READING

Venice Immersive: l’81esima Mostra Internazionale ...

Venice Immersive: l’81esima Mostra Internazionale d’Arte Cinematografica si apre alla realtà estesa

In linea con l’esponenziale ingresso dell’XR – Extended Reality in pressoché tutti gli ambiti creativi e non solo, ancora una volta la Mostra Internazionale d’Arte Cinematografica, giunta all’81esima edizione, dimostra il suo impegno nel mappare le istanze del nostro presente dedicando una sezione specifica ai media immersivi.

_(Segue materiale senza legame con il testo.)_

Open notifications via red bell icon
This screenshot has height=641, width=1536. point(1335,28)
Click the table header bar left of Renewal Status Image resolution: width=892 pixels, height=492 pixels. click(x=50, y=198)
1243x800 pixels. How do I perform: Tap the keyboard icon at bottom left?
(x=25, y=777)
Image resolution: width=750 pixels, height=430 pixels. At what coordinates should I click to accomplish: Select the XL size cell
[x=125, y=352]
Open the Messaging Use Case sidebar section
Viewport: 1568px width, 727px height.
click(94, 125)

La rassegna, nata nel 2017 come pionieristica competizione di opere in realtà virtuale nell’ambito di un festival cinematografico di portata mondiale, torna anche quest’anno nella suggestiva location dell’isola del Lazzaretto Vecchio (collegata al Lido da una navetta gratuita) con 63 progetti provenienti da 25 paesi, di cui 26 in concorso, tra i quali 19 sono prime assolute.

Gwenael François, “Oto’s planet”, 2024, 28 min., virtual reality (Lussemburgo, Canada, Francia)

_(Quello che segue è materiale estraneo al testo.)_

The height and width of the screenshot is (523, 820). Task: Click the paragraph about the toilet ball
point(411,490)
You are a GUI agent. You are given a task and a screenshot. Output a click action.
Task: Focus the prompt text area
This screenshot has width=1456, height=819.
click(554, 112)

Il programma ufficiale di Venice Immersive include tutti i mezzi di espressione creativa basati sulle nuove tecnologie: video 360°, opere XR, mondi virtuali, installazioni interattive e sensoriali. Oltre alle opere in concorso sarà possibile fruire di 30 progetti scelti tra i migliori lavori già distribuiti o presentati in altre manifestazioni dopo l’ultima edizione della Mostra, suddivisi nelle sezioni Best of ExperiencesBest of Worlds, comprensiva di 20 lavori creati da artisti indipendenti da tutto il mondo sulla piattaforma VRChat, e Biennale College Cinema – Immersive. Fino al 7 settembre 2024 tutti gli accreditati della Mostra avranno accesso, su prenotazione, all’intero palinsesto di esperienze e sarà, inoltre, disponibile uno speciale abbonamento, indipendente da quello della manifestazione principale, riservato alle persone maggiorenni interessate solo a quest’ambito.

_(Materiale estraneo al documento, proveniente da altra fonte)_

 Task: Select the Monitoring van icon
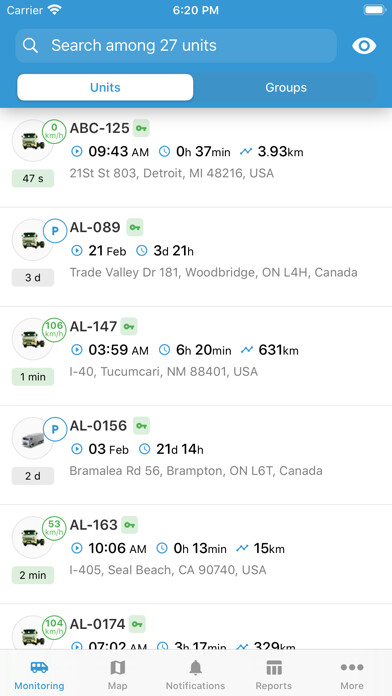[x=39, y=667]
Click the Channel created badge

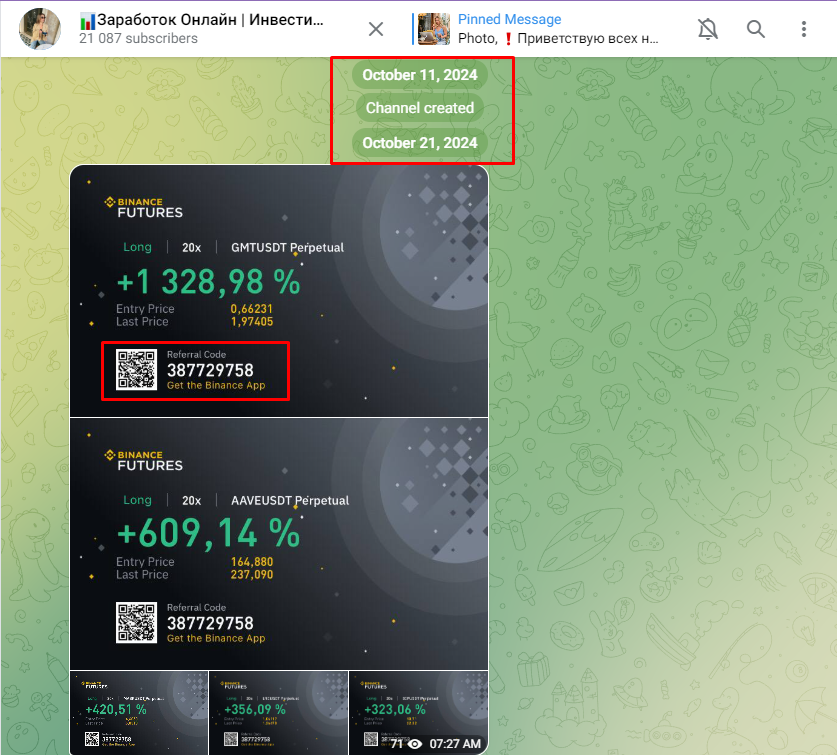(419, 108)
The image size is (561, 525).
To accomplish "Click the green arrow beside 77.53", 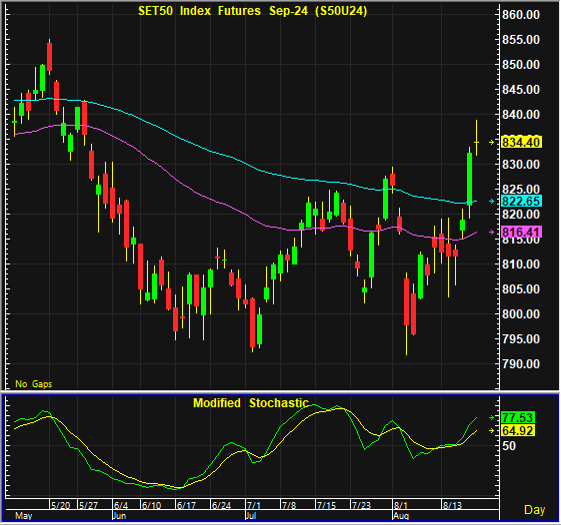I will pos(492,417).
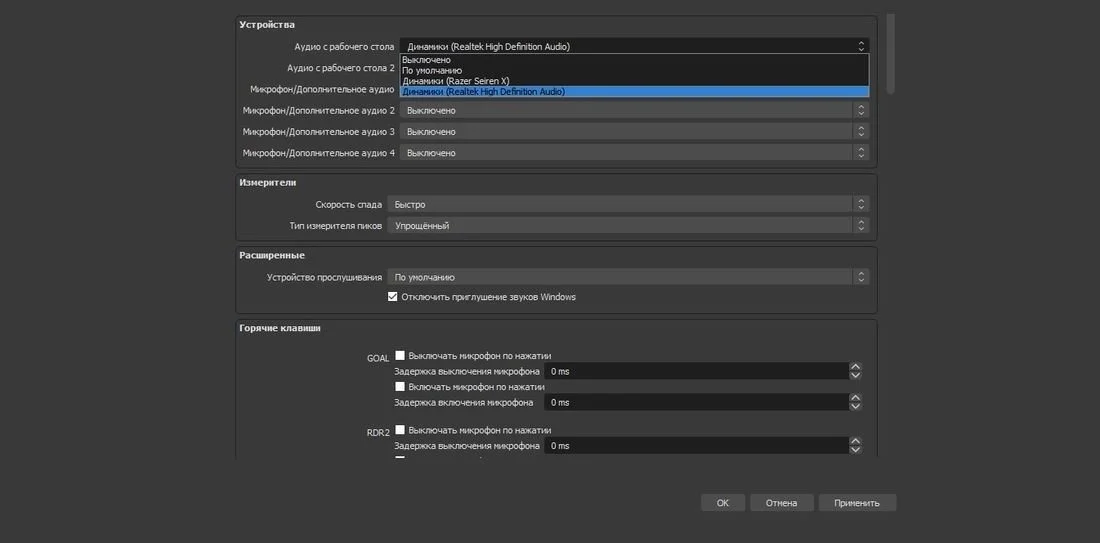Open the "Аудио с рабочего стола" dropdown
Image resolution: width=1100 pixels, height=543 pixels.
point(634,46)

Hayoun Kwon, “The guardians of Jade Mountain”, 18 min., installation, virtual reality (Francia, Taipei)

Nell’attesa che i tre premi in palio (Gran Premio Venice Immersive, Premio Speciale della Giuria e Premio per la Realizzazione) siano assegnati dalla Giuria internazionale composta da Celine Daemen (regista transdisciplinare), Marion Burger (production designer) e Adriaan Lokman (creatore di opere artistiche time-based, progetti lineari, lavori interattivi e intermediali), proponiamo qui qualche prima considerazione di carattere generale su questi media ancora in fase di sperimentazione e alcune segnalazioni di lavori particolarmente efficaci, tra quelli che siamo riusciti a esperire. Lampante è, anzitutto, l’imperativo al massimo coinvolgimento, che passa attraverso una sorta di trasposizione, tutta mentale ed emotiva, del corpo tangibile del fruitore nella dimensione virtuale, prospettata come ambiente alternativo totalizzante in cui il tempo e lo spazio appaiono infiniti.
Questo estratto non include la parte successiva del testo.